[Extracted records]
******************************

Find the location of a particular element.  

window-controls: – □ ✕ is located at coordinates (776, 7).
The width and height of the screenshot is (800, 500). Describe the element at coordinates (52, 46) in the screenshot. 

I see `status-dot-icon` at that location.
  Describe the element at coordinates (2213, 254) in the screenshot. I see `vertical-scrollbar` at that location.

******************************

Edit the rows above so that "particular" becomes "specific", with nothing else altered.

Find the location of a specific element.  

window-controls: – □ ✕ is located at coordinates (776, 7).
The width and height of the screenshot is (800, 500). Describe the element at coordinates (52, 46) in the screenshot. 

I see `status-dot-icon` at that location.
  Describe the element at coordinates (2213, 254) in the screenshot. I see `vertical-scrollbar` at that location.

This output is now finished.